Top of Input data

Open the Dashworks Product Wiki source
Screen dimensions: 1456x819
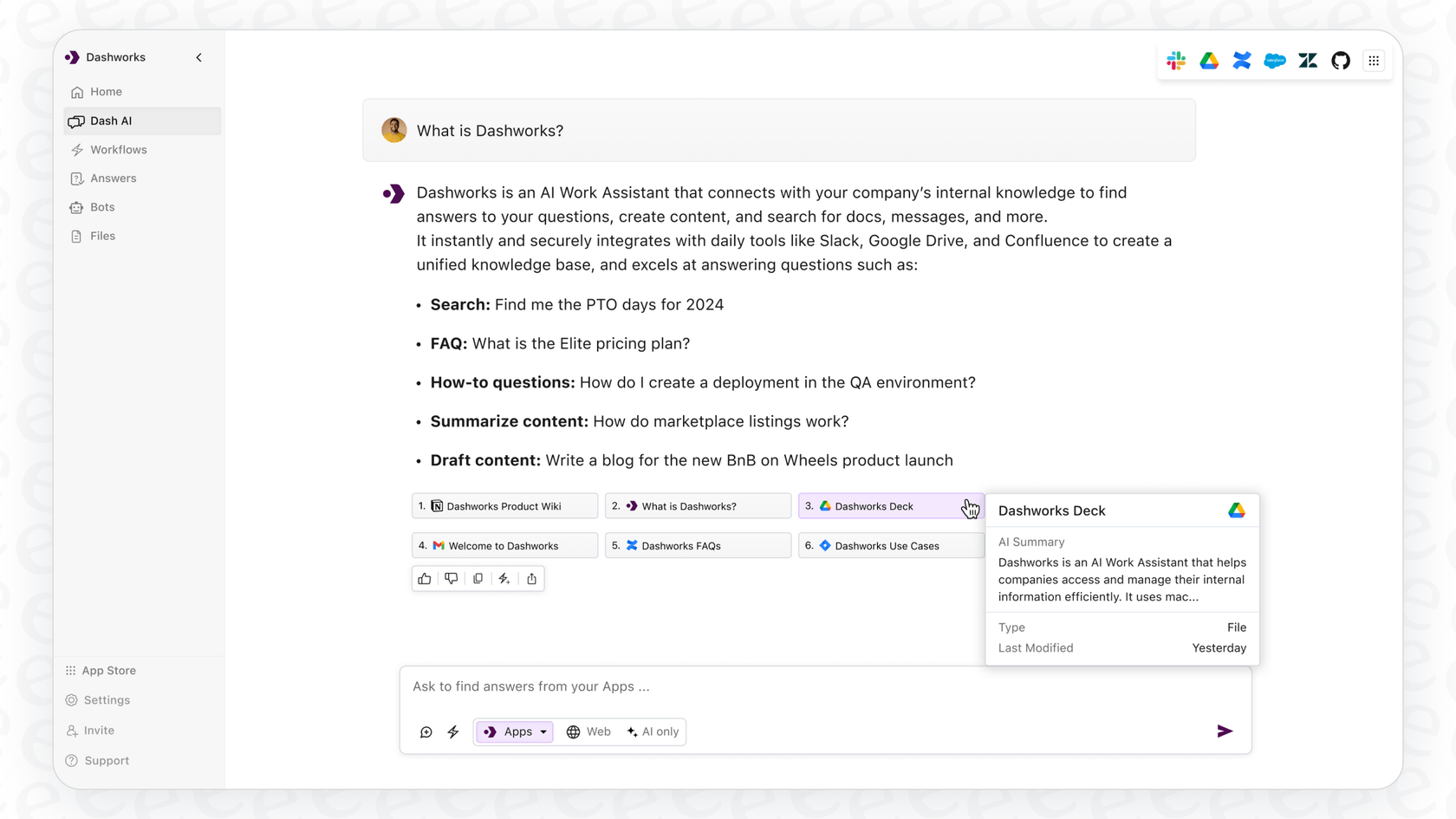[x=504, y=505]
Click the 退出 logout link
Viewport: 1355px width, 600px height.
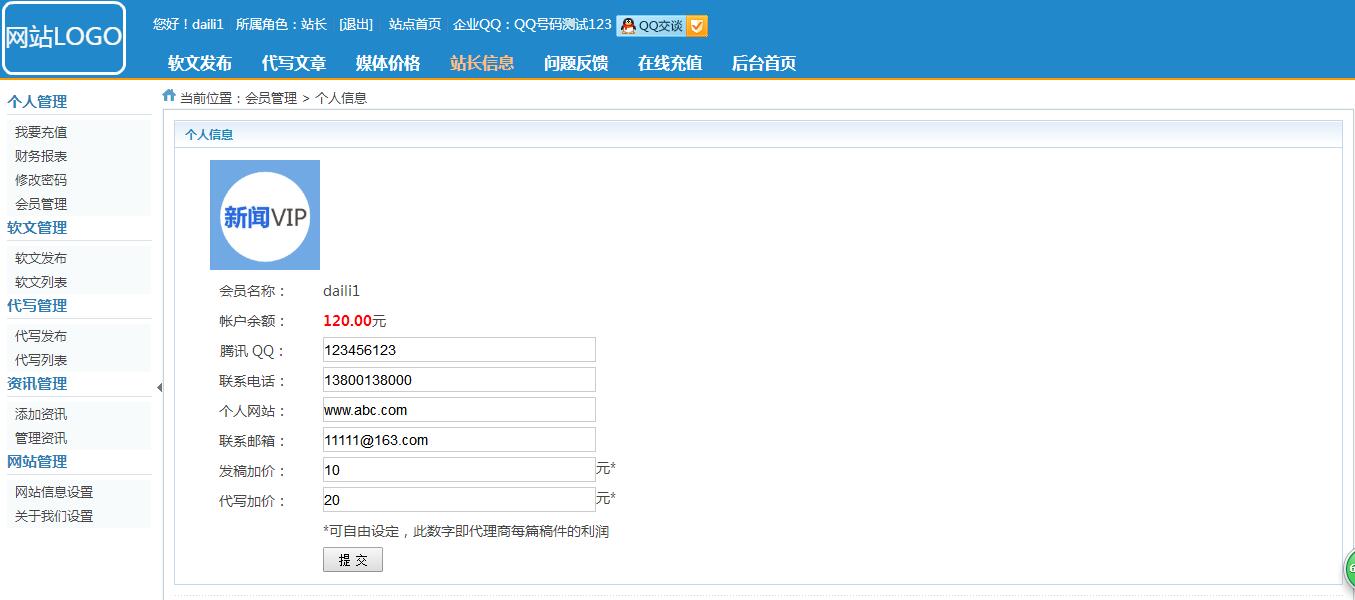356,24
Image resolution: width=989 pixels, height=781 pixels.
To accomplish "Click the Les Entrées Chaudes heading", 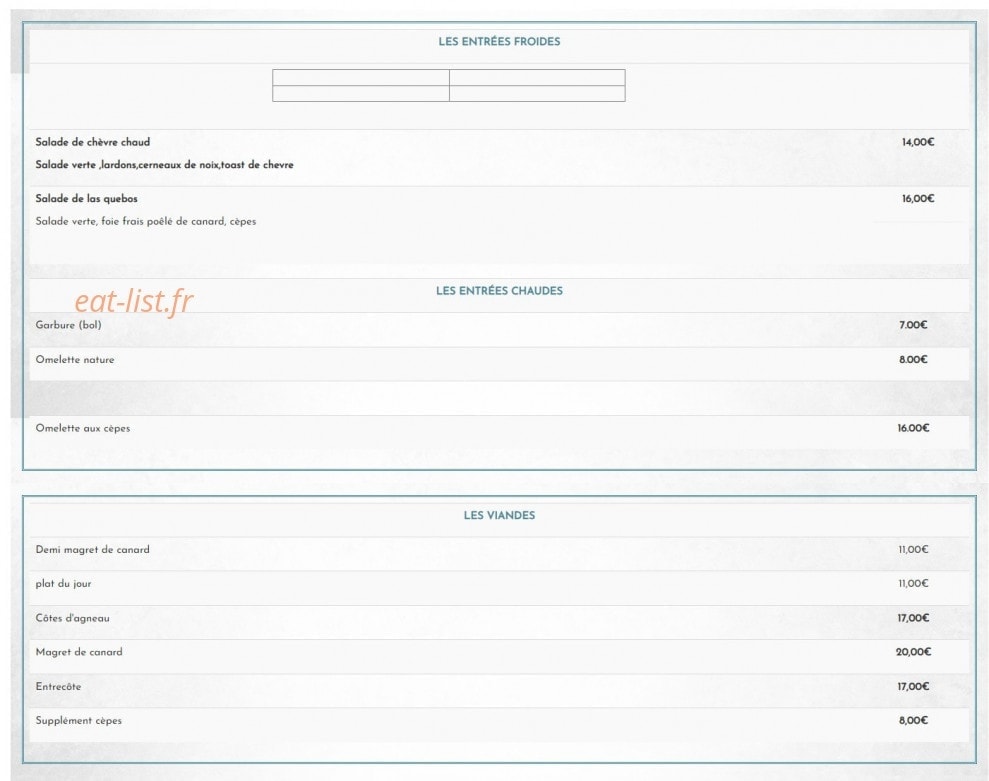I will point(499,291).
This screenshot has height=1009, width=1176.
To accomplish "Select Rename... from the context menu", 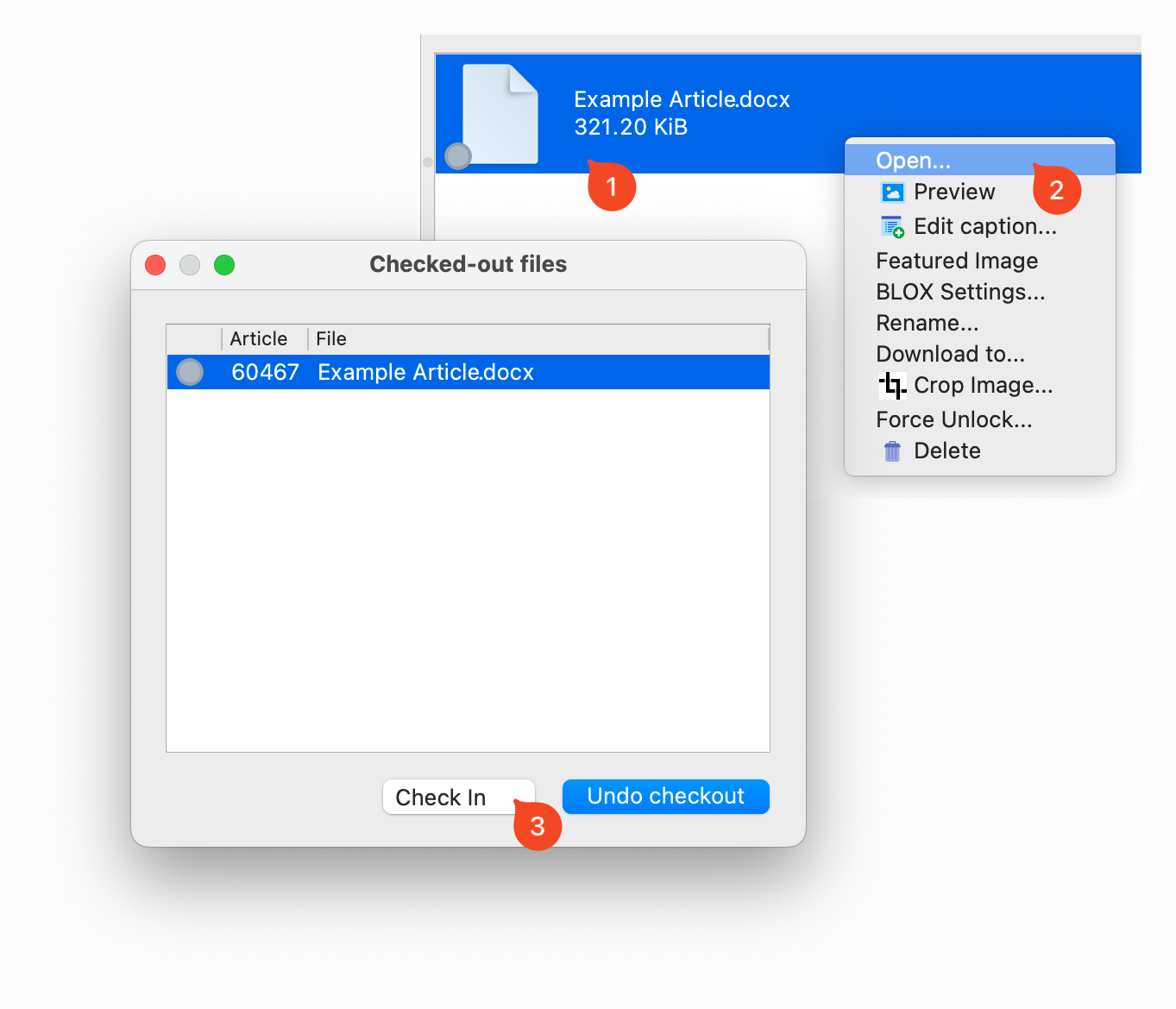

Bottom of Input data

## [Required action]
Your answer must reproduce exactly the lines from the line with "This screenshot has height=1009, width=1176." through the end of the material, both ends included, with every picture dropped.

## [Solution to this exercise]
This screenshot has height=1009, width=1176.
To accomplish "Select Rename... from the context menu", 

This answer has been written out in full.